Procédure devant la Commission d’Examen des Rapports de Contrôles (CERC) après contrôle sur place du SICCFIN : les nouveautés

La Loi n° 1.503 du 23 décembre 2020(1) modifiant la Loi n° 1.362 du 3 août 2009 relative à la lutte contre le blanchiment de capitaux, le financement du terrorisme et la corruption, a adapté la procédure devant la Commission d’Examen des Rapports de Contrôles (CERC)(2), qui a pour mission de formuler des propositions de sanction3 au Ministre d’Etat en cas de manquements graves, répétés ou systématiques par les assujettis visés à l’article 1er de la Loi n° 1.362 modifiée, à leurs obligations LCB/FT-C(4).

Nouvelle procédure simplifiée(5)  

Il est  permis à la CERC, lorsqu’elle estime que les griefs retenus à l’encontre de la personne mise en cause constituent des manquements graves, répétés ou systématiques qui peuvent faire l’objet d’un simple avertissement, de proposer au Ministre d’Etat de prononcer cette sanction.

Dans le cas où le Ministre d’Etat prononce un avertissement,  la personne mise en cause peut :

  • soit accepter cette sanction, en renonçant à tout recours ultérieur contre cette décision ;
  • soit refuser cette sanction, ce qui enclenche la procédure contradictoire habituelle devant la CERC.

En cas d’absence de réponse, la sanction est réputée refusée.

Dans le cas où le Ministre d’Etat refuse de prononcer un avertissement, il ajourne le prononcé de la sanction dans l’attente de l’accomplissement de la procédure contradictoire habituelle devant la CERC.

Lorsque la CERC estime que les griefs relevés, susceptibles d’être qualifiés de manquements graves, répétés ou systématiques, ne peuvent pas faire l’objet d’une proposition de sanction d’avertissement, s’accomplit la procédure contradictoire habituelle devant la CERC.(6)

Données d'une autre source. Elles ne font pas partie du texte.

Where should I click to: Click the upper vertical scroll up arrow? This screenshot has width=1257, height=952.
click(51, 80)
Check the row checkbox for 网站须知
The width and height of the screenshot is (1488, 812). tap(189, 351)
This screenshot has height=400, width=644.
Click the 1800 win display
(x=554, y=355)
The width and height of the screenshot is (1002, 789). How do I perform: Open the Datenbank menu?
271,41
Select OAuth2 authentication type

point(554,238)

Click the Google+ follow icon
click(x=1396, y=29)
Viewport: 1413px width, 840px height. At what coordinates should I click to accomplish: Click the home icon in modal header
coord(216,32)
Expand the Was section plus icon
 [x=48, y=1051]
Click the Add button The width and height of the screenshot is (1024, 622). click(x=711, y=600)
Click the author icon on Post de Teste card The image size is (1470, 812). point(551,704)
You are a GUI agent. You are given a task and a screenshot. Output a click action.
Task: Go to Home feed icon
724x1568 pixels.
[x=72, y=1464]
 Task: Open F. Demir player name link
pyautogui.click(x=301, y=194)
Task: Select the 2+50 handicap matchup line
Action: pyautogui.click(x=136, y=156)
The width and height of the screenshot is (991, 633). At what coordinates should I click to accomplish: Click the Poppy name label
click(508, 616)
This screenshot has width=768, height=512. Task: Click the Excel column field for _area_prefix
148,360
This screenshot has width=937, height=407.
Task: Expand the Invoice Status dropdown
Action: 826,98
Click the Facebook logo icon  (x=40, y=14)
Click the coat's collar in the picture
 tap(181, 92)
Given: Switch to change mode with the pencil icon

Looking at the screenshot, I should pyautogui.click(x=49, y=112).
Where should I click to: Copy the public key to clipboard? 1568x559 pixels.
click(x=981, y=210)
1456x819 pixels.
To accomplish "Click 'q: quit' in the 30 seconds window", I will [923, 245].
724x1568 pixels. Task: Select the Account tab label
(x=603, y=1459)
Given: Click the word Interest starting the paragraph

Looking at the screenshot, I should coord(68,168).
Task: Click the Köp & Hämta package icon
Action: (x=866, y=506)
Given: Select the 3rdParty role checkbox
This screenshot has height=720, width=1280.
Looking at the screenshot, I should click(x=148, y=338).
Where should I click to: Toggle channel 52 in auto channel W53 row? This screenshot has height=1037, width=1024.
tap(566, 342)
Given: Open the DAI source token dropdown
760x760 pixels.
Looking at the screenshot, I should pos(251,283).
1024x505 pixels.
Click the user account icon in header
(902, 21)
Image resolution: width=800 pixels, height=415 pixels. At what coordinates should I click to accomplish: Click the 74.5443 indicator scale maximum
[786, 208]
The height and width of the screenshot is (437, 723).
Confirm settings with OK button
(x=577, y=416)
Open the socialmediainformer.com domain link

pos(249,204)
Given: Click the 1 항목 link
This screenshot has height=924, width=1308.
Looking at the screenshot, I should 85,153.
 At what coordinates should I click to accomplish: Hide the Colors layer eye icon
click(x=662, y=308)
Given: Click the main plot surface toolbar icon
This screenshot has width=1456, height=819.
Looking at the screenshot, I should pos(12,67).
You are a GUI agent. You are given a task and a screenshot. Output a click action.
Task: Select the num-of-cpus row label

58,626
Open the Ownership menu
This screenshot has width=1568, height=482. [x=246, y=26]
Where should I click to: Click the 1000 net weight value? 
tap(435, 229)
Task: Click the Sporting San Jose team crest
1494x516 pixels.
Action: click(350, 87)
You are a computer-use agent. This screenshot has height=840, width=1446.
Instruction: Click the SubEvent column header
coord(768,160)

Hors le cas de la procédure simplifiée où la personne mise en cause accepte l’avertissement et renonce à tout recours contre la décision du Ministre d’Etat, les sanctions qu’il prononce peuvent faire l’objet d’un recours de plein contentieux devant le Tribunal de Première Instance (TPI), dans un délai de deux mois suivant la date de leur notification.

 

1 Journal de Monaco n° 8519 du 1er janvier 2021. Issue du projet de loi n° 1.008, tel qu’amendé par la Commission de Législation (Rapporteur au nom de la Commission : Thomas BREZZO).

2 Créée par la Loi n° 1.462 du 28 juin 2018.

3 Sanctions administratives : – avertissement ; – blâme ; – injonction de mettre un terme au comportement en cause et de ne pas le réitérer ; – interdiction d’effectuer certaines opérations ; – suspension temporaire ou retrait de l’autorisation d’exercer et du permis de travail. Une sanction pécuniaire peut être prononcée, à la place ou en sus de ces sanctions. Le Ministre d’Etat peut également sanctionner les dirigeants lorsqu’est établie leur responsabilité directe et personnelle dans les manquements : – suspension temporaire d’exercer des fonctions de direction pour une durée n’excédant pas 10 ans ;  – révocation d’office.

4 Obligations prescrites par la Loi n° 1.362 modifiée, relevant de la procédure devant la CERC : – obligations de vigilance en vertu du Chapitre II (à l’exclusion des obligations de vigilance à l’égard du client par des tiers prévues à la Section I, Sous-Section I, par. 3, et relatives au bénéficiaire effectif prévues à la Section V) ; – obligations  d’organisation interne en vertu du chapitre III ; – obligations d’encadrement des paiements en espèces en vertu du chapitre IV ; – obligations de déclaration et d’information en vertu du chapitre V.

5 Article 65-2 de la Loi n° 1.362 modifiée.

6 Article 65-3 de de la Loi n° 1.362 modifiée.